Quand j’étais petit, j’avais des mémés. Des mémés c’est rigolo et des fois pas du tout. Par exemple, quand il s’agit de les saluer par le biais d’une paire de bises, les petit-enfants sont souvent réticents au contact de cette peau flasque. Réticence théorisée dès la plus haute antiquité par le mathématicien Mamikipik sous la forme suivante : « La longueur du bisou est équivalente au carré de la différence d’âge des impétrants, et sa ferveur égale au carré de l’âge de chacun. » D’où des embrassades qui n’en finissent pas et amènent immanquablement au monde son lot de refoulés et de sociopathes.

Mais je m’égare. Ce qui est rigolo avec les mémés, c’est qu’elles ont une tendance certaine au radotage. Par exemple, avec ma mémé Rose (oui, j’avais une mémé Rose. Et une mémé verte parce qu’elle était décédée. D’ailleurs elle était tellement décédée qu’elle a toujours été morte depuis que je suis né. Si ça tombe, elle n’a même jamais existé.) Avec ma mémé Rose, nous avions inventé un jeu qui consistait à lui faire raconter avec la verve qui la caractérisait (Deux exemples marquants : « mon médecin m’a dit que j’y voyais plus rien, éh con, j’y vois bien, puisque je conduis », et à un type à qui elle avait fait une queue de poisson et qui par conséquent l’avait traitée de vieille pute : « Si j’étais une pute, j’aurais un maquereau qui me conduirait, fan de chiche. »). Donc, nous lui faisions raconter chaque réveillon en la faisant monter dans les aigus l’année où son petit-fils lui avait fait rater le quarté en le tirant aux cartes. Un grand moment de rigolade et de colère de Noël.

Mais je m’égare. L’aspect ludique de la grand-mère tient tout entier dans sa capacité à traiter sa descendance de « fils de saoul » et à ratiociner, même (et surtout) en situation d’extrême solitude. Une mémé qui ne grommelle pas dans sa barbe (ou bien qui n’a pas de barbe) n’est qu’une pâle imitation d’ancêtre, tout juste bonne à passer sous le rouleau compresseur vengeur du légalisme douanier, ministériel et commercial.

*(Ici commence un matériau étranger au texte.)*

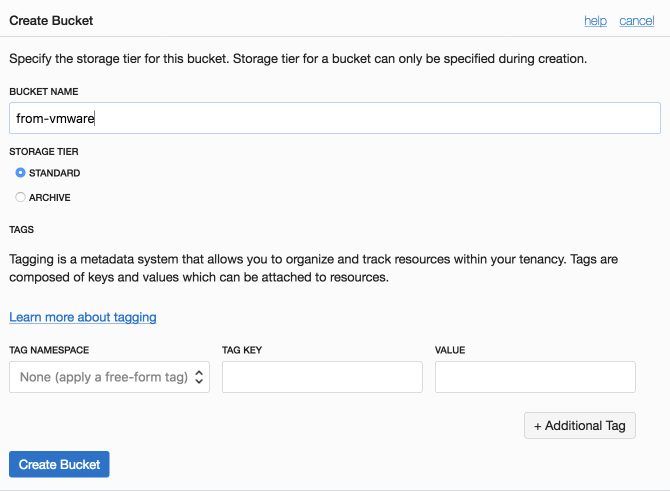This screenshot has height=491, width=670.
Task: Click the TAG KEY field label
Action: (242, 350)
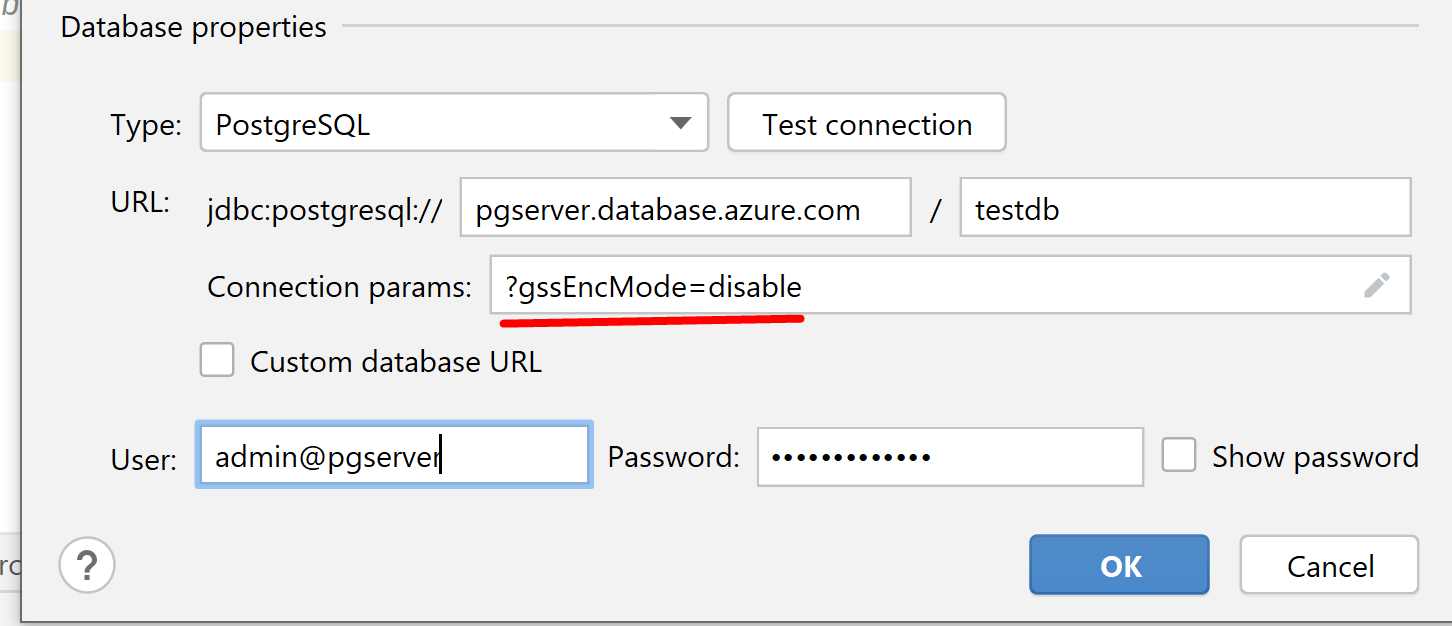Open the PostgreSQL database type combo box
The height and width of the screenshot is (626, 1452).
(x=454, y=123)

Mais je m’égare. L’autre jour, tandis que je chassais pour nourrir la tribu (à Carrefour, donc.) je me fis in petto (j’ai longtemps cru que cette expression signifiait « dans ton cul ») la remarque que les mémés, radoteuses donc, si vous avez suivi, étaient de plus en plus jeunes. J’en vis même une qui n’avait pas quinze ans, et d’après le fantôme de moustache pointant à la lèvre supérieure était de sexe masculin (la moustache féminine est un apanage de la vieillesse ou de la brunitude extrême.) ; Et donc tous ces spécimens parlaient tout seuls, à haute et intelligible voix, me laissant pantois.

Mon sens acéré de l’observation (c’est ça les chasseurs cueilleurs) me fit remarquer le dénominateur commun à toutes ces personnes : un écouteur prolongé d’un long fil leur sortait de l’appendice auriculaire. Ce que j’avais pris pour des grands-mères ratiocinantes n’étaient en fait que des gens normaux (ou presque) en conversation téléphonique publique. Réjouissons-nous donc des progrès technologiques qui permettent à l’homme de garder toute sa dignité, quand bien même il prenne la parole en public, à haute voix et en affirmant que « qu’est-ce que tu veux que je te dises ? c’est la vie… » (des fois ça vaut le coup de payer trente euros par mois.)

Grâce à cela, quand mémé sort, foin des regards méprisants, elle n’attire que  l’admiration.Elle radote ses vieilles histoires avec son oreillette.C’est pas un kit piéton, c’est un vieux casque de walkman.Mais pour moins cher le résultat est le même.